(Saved data entries)
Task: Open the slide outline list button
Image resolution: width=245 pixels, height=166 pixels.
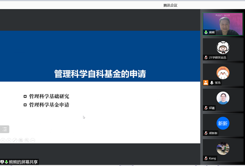Action: point(5,129)
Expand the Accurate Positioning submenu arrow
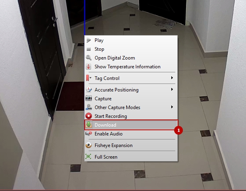 click(172, 90)
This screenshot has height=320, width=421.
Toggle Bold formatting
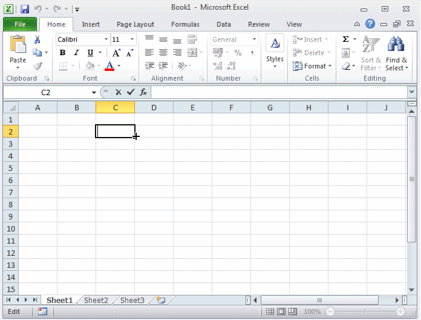[62, 53]
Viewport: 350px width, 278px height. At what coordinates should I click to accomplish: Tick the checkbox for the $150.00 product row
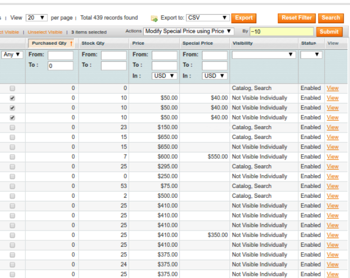click(x=12, y=128)
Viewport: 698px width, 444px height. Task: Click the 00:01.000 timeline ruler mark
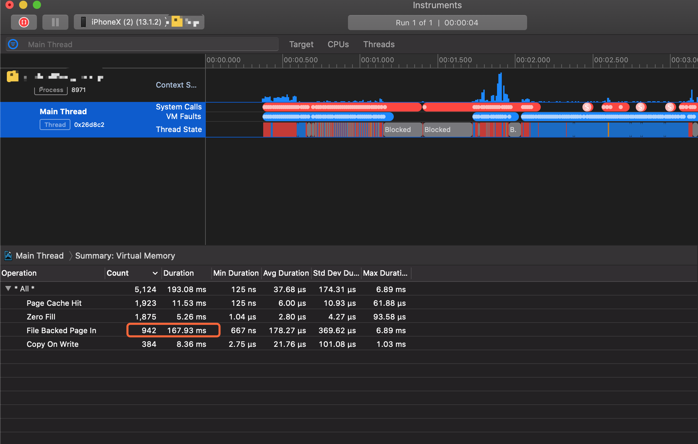[377, 60]
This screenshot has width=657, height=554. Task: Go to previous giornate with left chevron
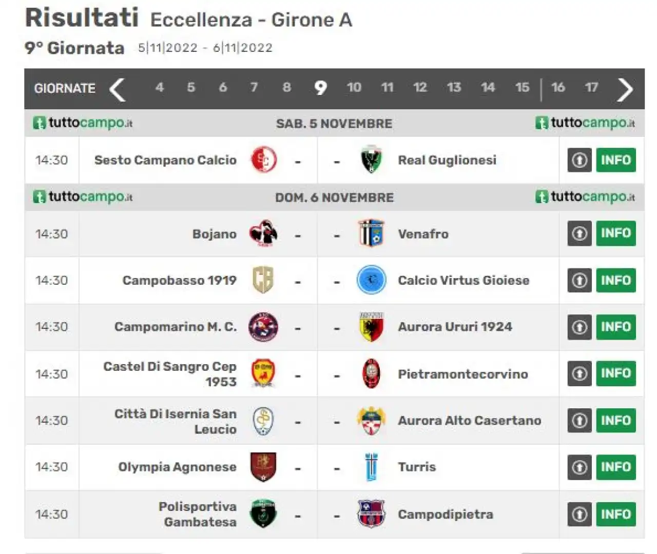pyautogui.click(x=118, y=89)
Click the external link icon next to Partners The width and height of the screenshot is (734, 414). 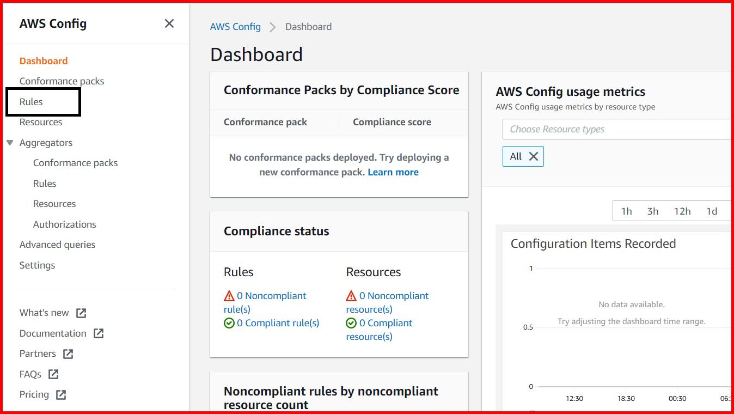68,354
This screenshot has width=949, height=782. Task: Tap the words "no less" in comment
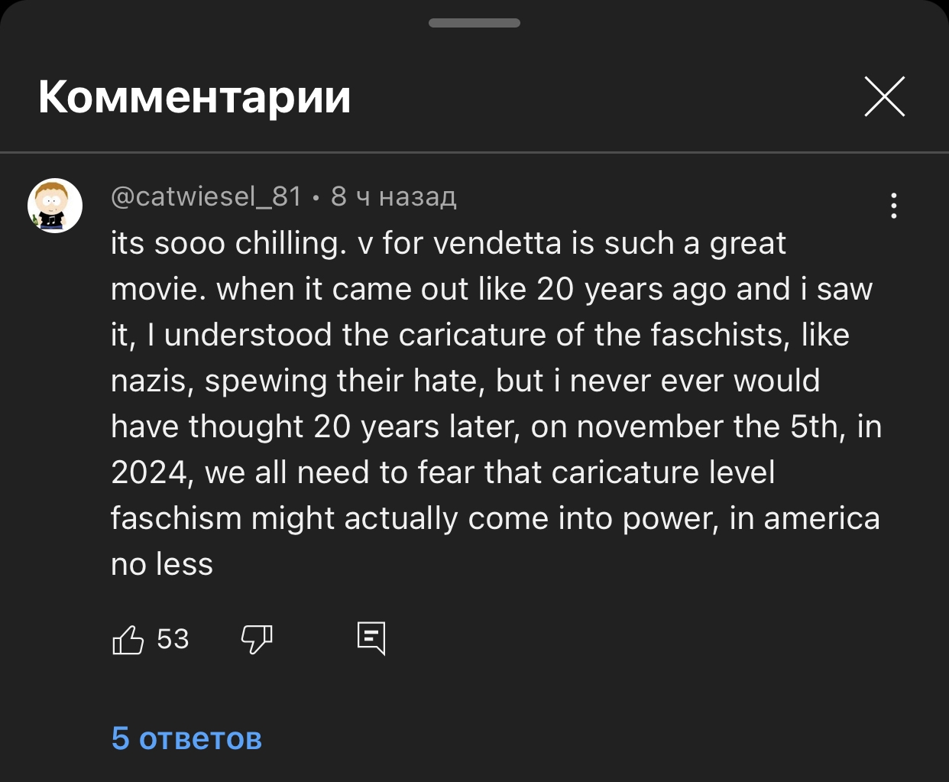pos(162,565)
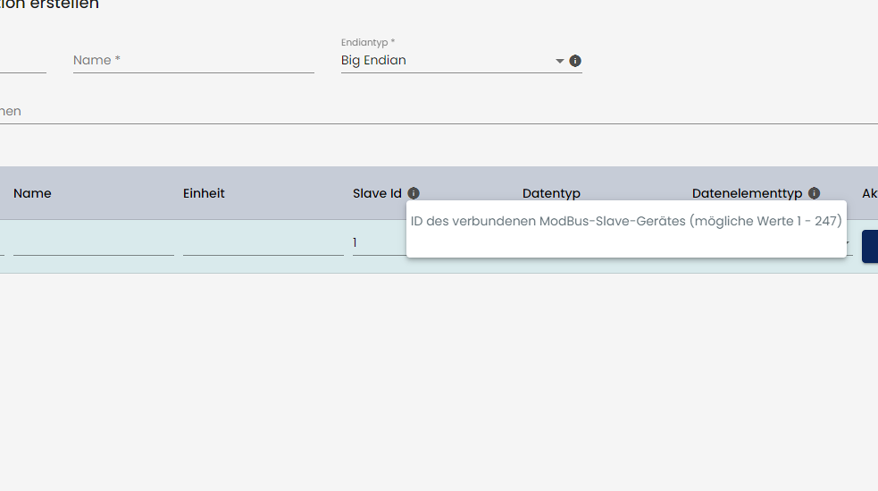Viewport: 878px width, 491px height.
Task: Click the Datentyp column header
Action: [551, 193]
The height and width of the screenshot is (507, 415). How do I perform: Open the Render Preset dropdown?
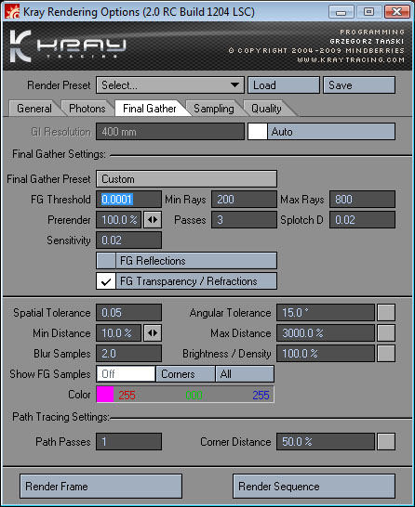pos(170,85)
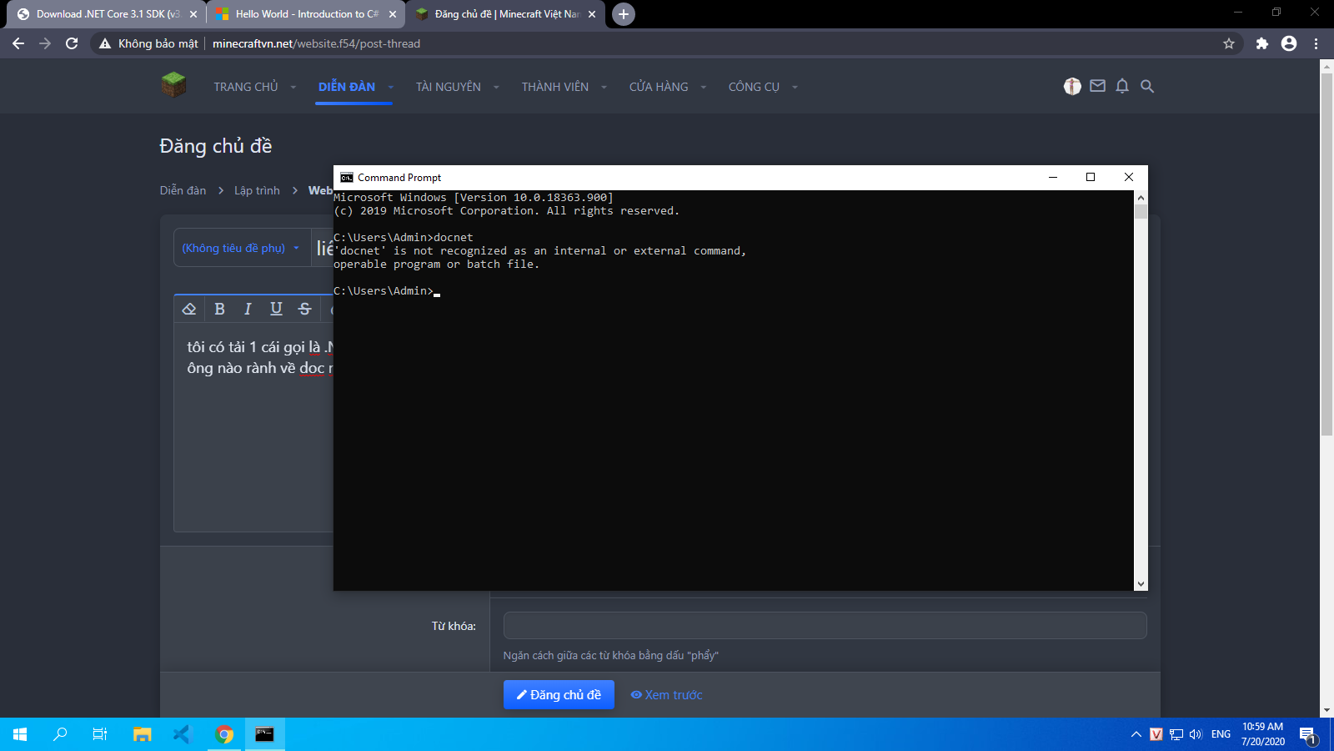Image resolution: width=1334 pixels, height=751 pixels.
Task: Click the Lập trình breadcrumb link
Action: tap(257, 190)
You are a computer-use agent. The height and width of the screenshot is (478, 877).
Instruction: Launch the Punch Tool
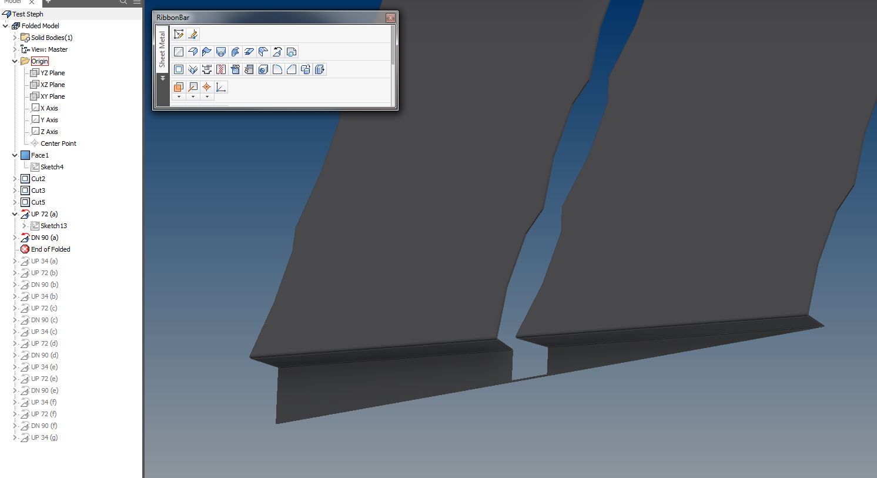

• [EXERCISE DIRECTIONS]: Output only the lines running from the one containing "You are a computer-use" to the end of the records, inclusive and exact; skip the pictures.

• [PROBLEM SOLUTION]:
You are a computer-use agent. The height and width of the screenshot is (478, 877).
Instruction: Launch the Punch Tool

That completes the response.